Largada maluca: ao final da primeira volta, Sainz era o líder

Um incidente na volta 18, pouco antes, chamou a atenção: Stroll foi para cima de Norris e errou o lado. Tentou passar por fora e os dois se tocaram. Lance rodou e jogou sua corrida no lixo. No pelotão intermediário, as brigas eram boas e alguns pilotos se destacavam com atuações bem convincentes. Foi o caso de Pérez, que caiu para último na largada e foi escalando sua montanha particular para chegar à quinta posição no fim, que só não sustentou porque, já com pneus macios rapidamente detonados, acabou sendo superado nas últimas voltas por Gasly e Sainz — chegou em sétimo, o mexicano da Aston Point.

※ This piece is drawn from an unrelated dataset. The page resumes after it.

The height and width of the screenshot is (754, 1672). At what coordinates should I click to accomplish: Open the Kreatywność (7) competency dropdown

O francês da AlphaTauri, quinto, foi um dos bons nomes da prova, assim como Leclerc — que terminou em quarto fazendo muito mais do que a Ferrari poderia esperar. Sainz, que chegou a liderar — lembram? –, recebeu a bandeirada em sexto. Ocon, Ricciardo e Vettel — apagadíssimo — fecharam a zona de pontos.

Quase todo mundo parou apenas uma vez, e os que largaram com pneus médios puderam esticar o primeiro stint sem maiores problemas. Hamilton, por exemplo, só foi parar na volta 41. Bottas, na 42ª. Ocon foi até a 54ª, o que lhe possibilitou terminar a corrida na frente do parceiro Ricciardo.

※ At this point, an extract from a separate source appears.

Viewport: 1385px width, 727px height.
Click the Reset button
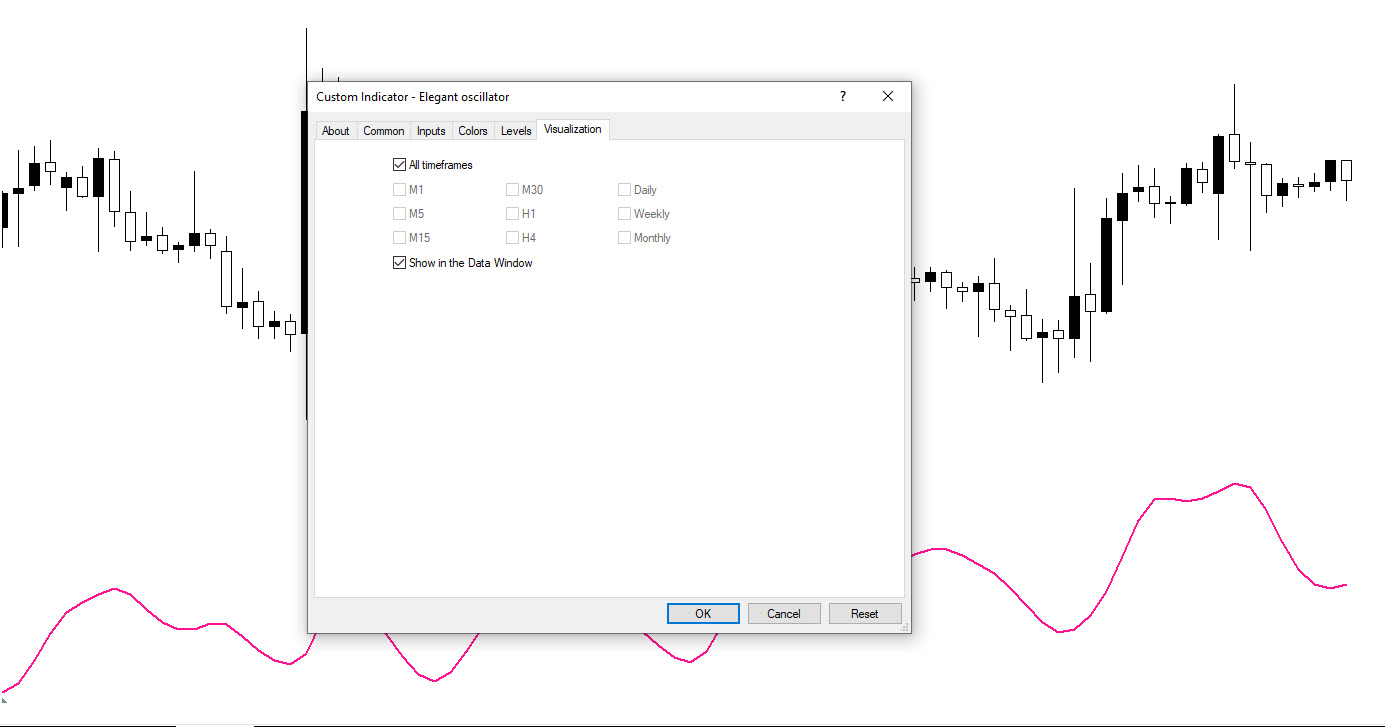(x=864, y=614)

Mecânicos da AlphaTauri comemoram: nas últimas voltas, Gasly subiu até o quinto lugar

Como sempre, também, alguns pilotos decepcionaram. Albon viu Verstappen terminar pela nona vez no ano no pódio, em terceiro, e ficou só em 12º com o mesmo carro. Está na marca do pênalti na Red Bull. Kvyat se arrastou em 19º, enquanto seu companheiro comemorava um belo quinto lugar. Norris, em 13º, pelo menos tinha a quem culpar: Stroll, pelo toque na volta 18.

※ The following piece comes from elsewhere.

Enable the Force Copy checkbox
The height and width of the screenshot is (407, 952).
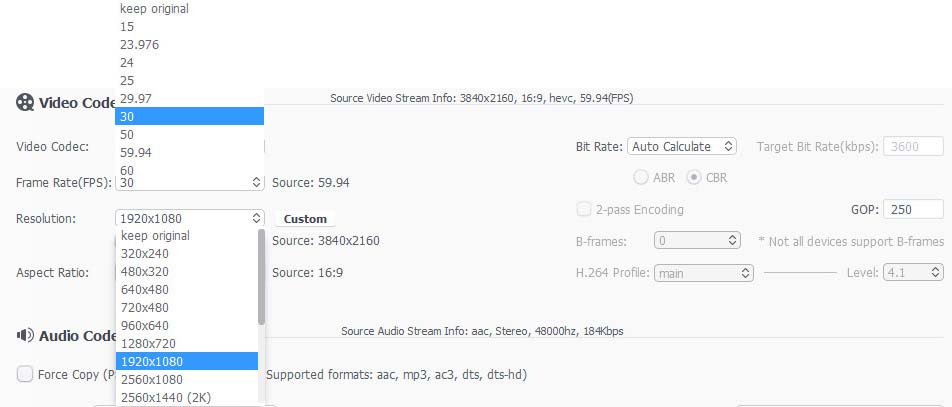coord(25,374)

Com 256 pontos na classificação, Hamilton apenas conta os dias para festejar seu sétimo título mundial, igualando Schumacher de novo e se preparando para superá-lo em taças no ano que vem. Bottas tem 179 e sua preocupação agora é não perder o vice para Verstappen, 17 pontos atrás. Depois deles vêm empilhados Ricciardo (80), Leclerc (75), Pérez (74), Norris (65), Albon (64) e Gasly (63), brigando ponto a ponto num campeonato que, se não fosse pela existência da Mercedes e de Verstappen, seria um dos mais equilibrados de todos os tempos. Entre as equipes, a briga também é muito boa pelo terceiro lugar: Racing India (126), McLaren (124) e Renault (120) lutam pelas migalhas que mercêdicos e rubro-taurinos deixam pelo caminho.

Leclerc em quarto: anda mais que o carro e faz um grande campeonato

Semana que vem tem corrida de novo, a volta de Imola depois de 14 anos ao calendário. Outra prova que, pela novidade, deve ser das mais interessantes do ano — nunca esses carros híbridos andaram na pista e, da turma que disputa o Mundial, o único que já correu lá foi Raikkonen. Será o primeiro GP com apenas dois dias de atividade na era moderna da F-1, com treinos no sábado e corrida no domingo. É um ensaio da Liberty para um calendário, no futuro, com 25 etapas — atividades mais enxutas, gastos menores, chance de engordar a lista de GPs por temporada e rechear a conta bancária da empresa que há alguns anos assumiu o controle da categoria.

Imola é muito especial, sempre foi. Vai ser um fim de semana bacana, cheio de lembranças.